--- STUDY MATERIAL Enclosed Below ---

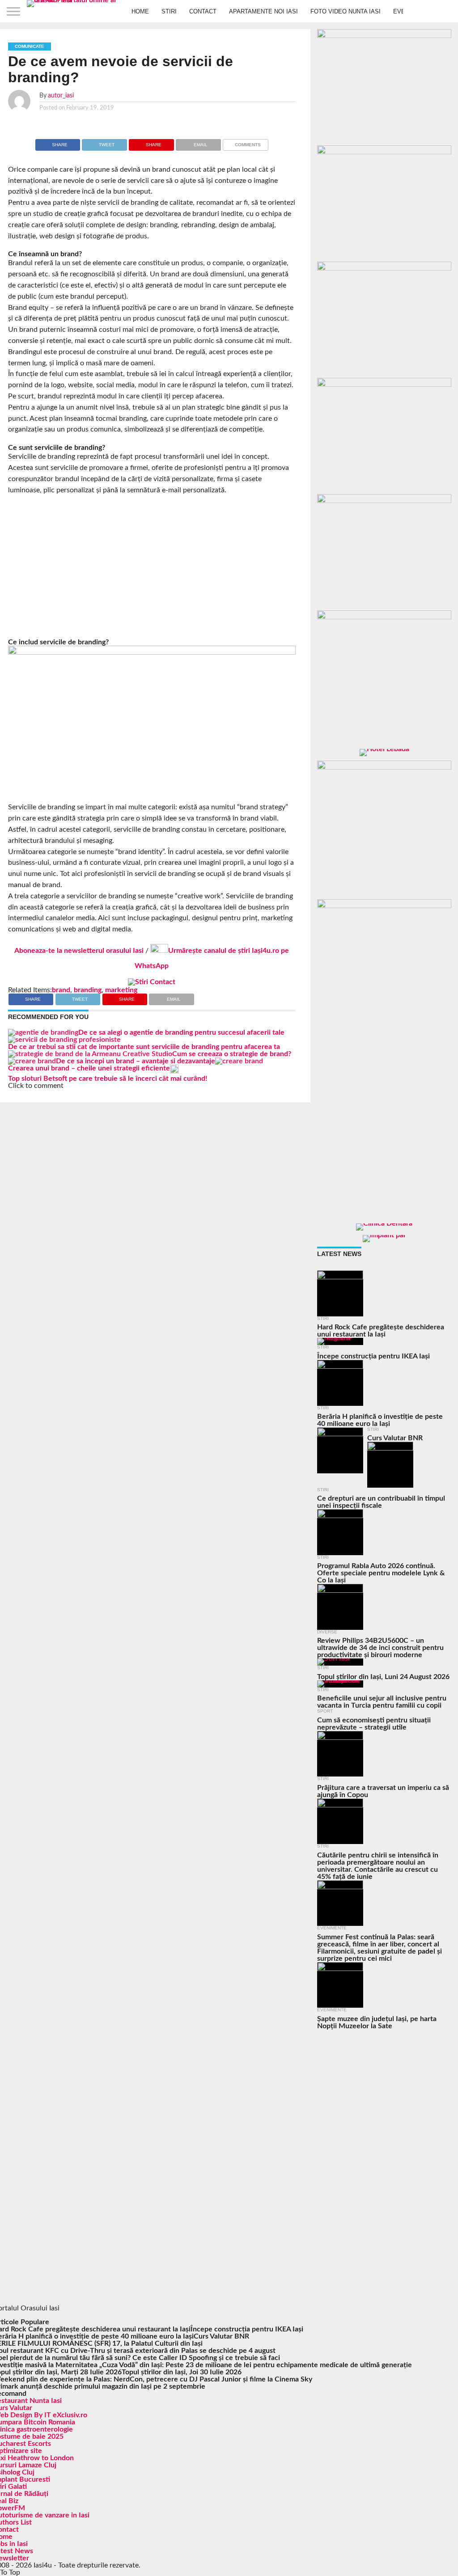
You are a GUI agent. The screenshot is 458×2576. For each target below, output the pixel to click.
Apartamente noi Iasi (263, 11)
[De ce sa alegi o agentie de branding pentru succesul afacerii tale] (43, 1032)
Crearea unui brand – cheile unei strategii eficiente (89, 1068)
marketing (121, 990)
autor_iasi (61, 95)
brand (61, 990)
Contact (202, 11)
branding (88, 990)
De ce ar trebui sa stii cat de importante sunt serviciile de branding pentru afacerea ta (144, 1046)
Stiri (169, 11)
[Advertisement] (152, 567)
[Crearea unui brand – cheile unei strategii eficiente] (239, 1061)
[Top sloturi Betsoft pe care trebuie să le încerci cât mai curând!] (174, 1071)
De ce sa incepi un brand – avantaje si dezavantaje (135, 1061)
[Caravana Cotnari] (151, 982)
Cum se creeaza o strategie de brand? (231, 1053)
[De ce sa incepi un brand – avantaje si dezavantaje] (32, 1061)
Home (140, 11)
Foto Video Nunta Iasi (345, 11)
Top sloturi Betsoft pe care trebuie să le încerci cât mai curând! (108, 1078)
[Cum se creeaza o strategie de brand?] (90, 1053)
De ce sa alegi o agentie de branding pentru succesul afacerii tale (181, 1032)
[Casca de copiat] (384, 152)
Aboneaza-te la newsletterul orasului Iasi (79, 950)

--- End of Enclosed STUDY MATERIAL ---
--- STUDY MATERIAL Enclosed Below ---

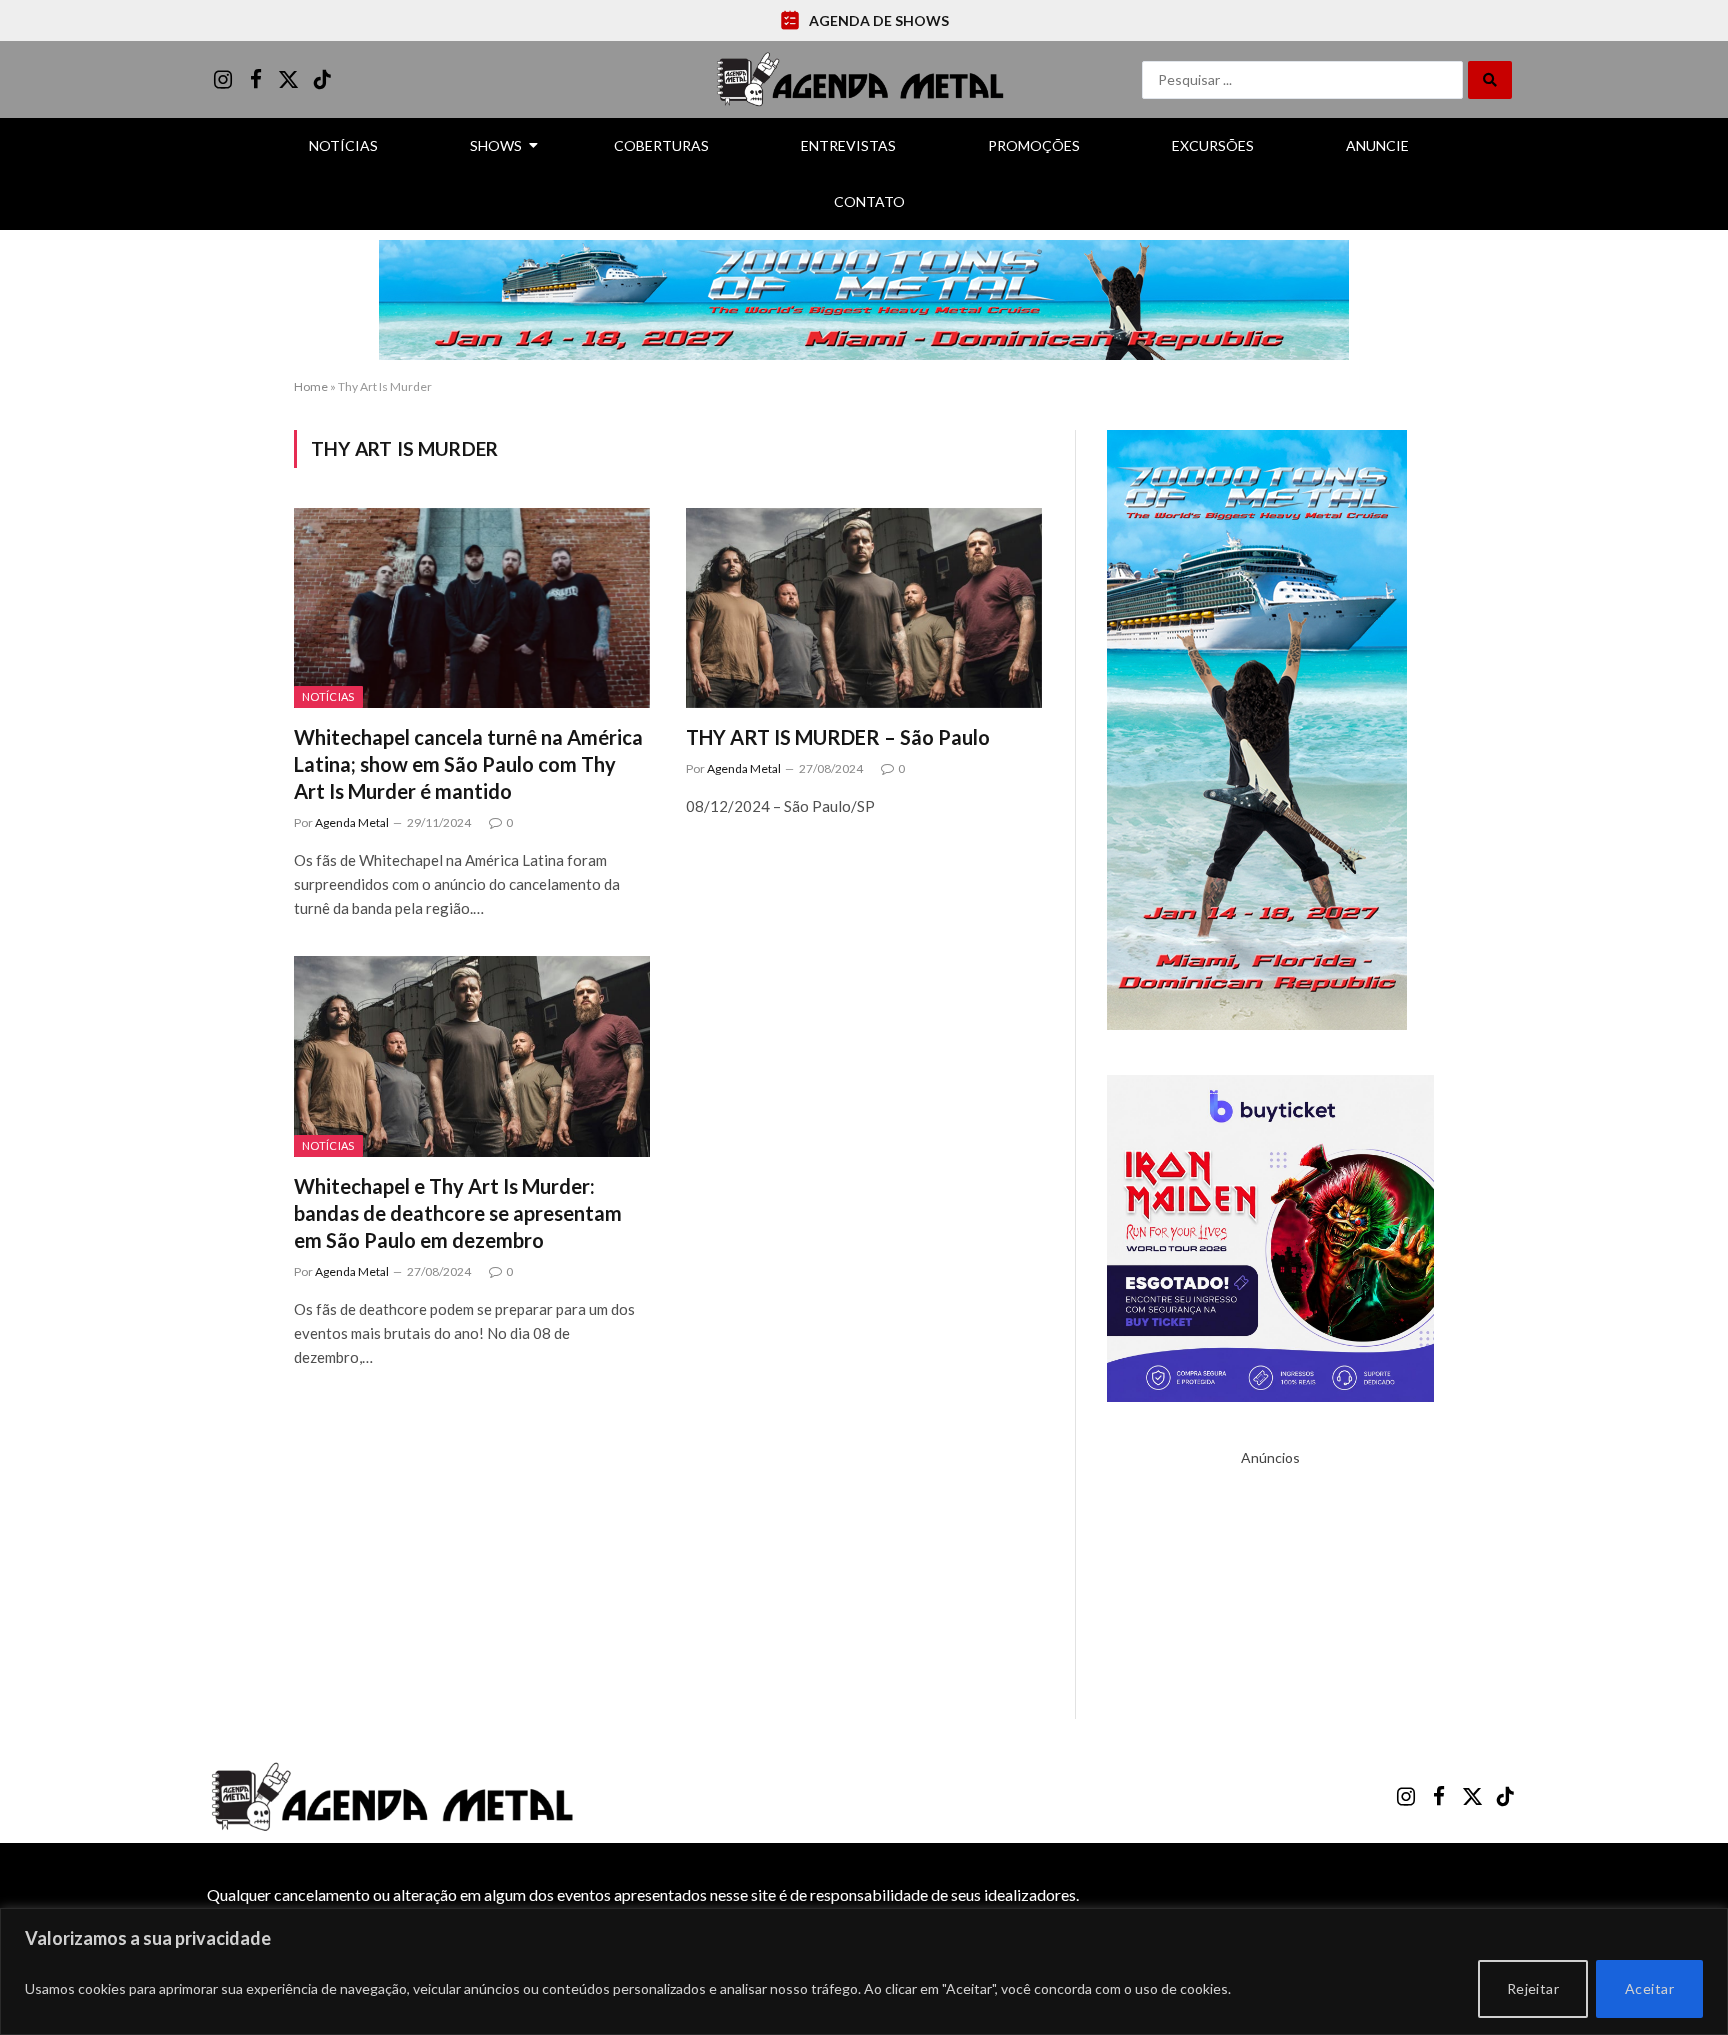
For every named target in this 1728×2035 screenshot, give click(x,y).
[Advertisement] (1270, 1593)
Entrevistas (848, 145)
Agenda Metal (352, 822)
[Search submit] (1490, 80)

--- End of Enclosed STUDY MATERIAL ---

BRIEF
Write out every line from the entries where "care" appears.

WRITTEN ANSWER
[Top sloturi Betsoft pe care trebuie să le încerci cât mai curând!] (174, 1071)
Top sloturi Betsoft pe care trebuie să le încerci cât mai curând! (108, 1078)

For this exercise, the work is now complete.